Status
Current state: Under Discussion
Discussion thread: here
JIRA: here
Please keep the discussion on the mailing list rather than commenting on the wiki (wiki discussions get unwieldy fast).
Motivation
Kafka can be used in a stream processing pipeline to pass intermediate data between processing jobs. The amount of intermediate data generated from stream processing jobs can taken a large amount of disk space in the Kafka. It is important that we can delete this data soon after it is consumed by downstream application, otherwise we have to pay significant cost to purchase disks for Kafka clusters to keep those data.
However, Kafka doesn’t provide any mechanism to delete data after data is consumed by downstream jobs. It provides only time-based and size-based log retention policy, both of which are agnostic to consumer’s behavior. If we set small time-based log retention for intermediate data, the data may be deleted even before it is consumed by downstream jobs. If we set large time-based log retention, the data will take large amount of disk space for a long time. Neither solution is good for Kafka users. To address this problem, we propose to add a new admin API which can be called by user to purge data that is no longer needed.
Note that this KIP is related to and overwrites KIP-47.
Public Interfaces
1) Java API
- Add the following API in Admin Client.

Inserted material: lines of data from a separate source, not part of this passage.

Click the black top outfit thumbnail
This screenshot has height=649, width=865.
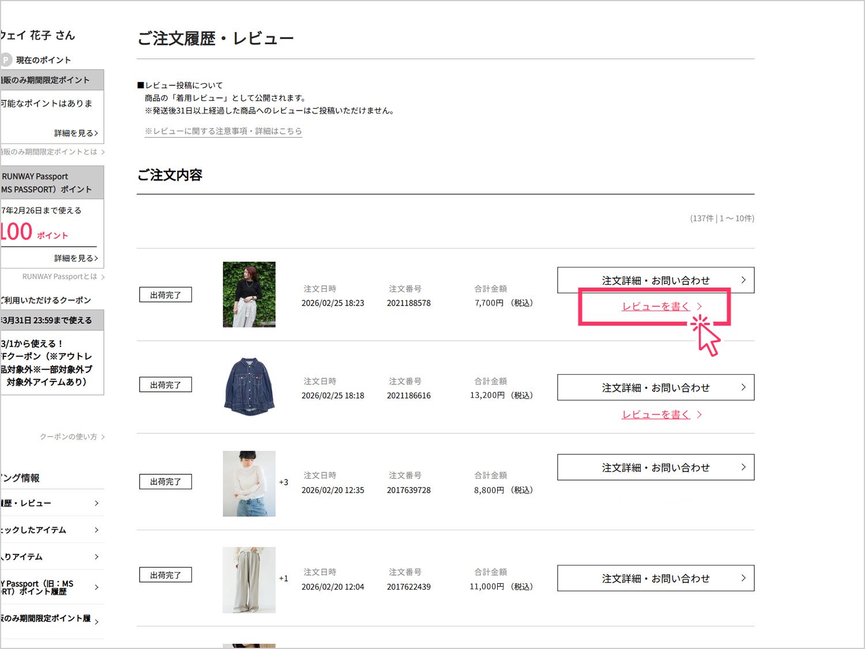249,295
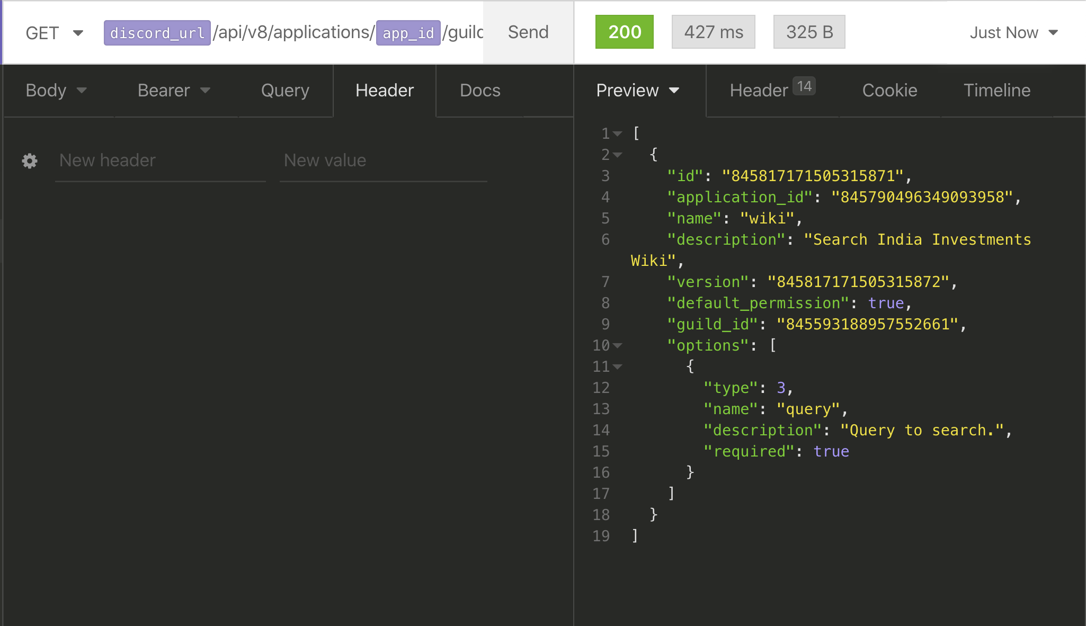Click the New value input field

point(382,160)
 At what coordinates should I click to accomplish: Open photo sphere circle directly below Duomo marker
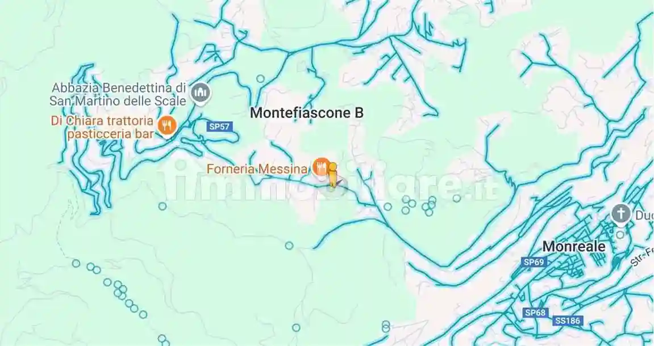[620, 235]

This API returns a future object whose result will be available within RequestTimeoutMs, which is configured when user constructs the AdminClient.
Future<Map<TopicPartition, PurgeDataResult>> purgeDataBefore(Map<TopicPartition, Long> offsetForPartition)
- PurgeDataResult has the following two fields, which tells user if the data has been successfully purged for the corresponding partition.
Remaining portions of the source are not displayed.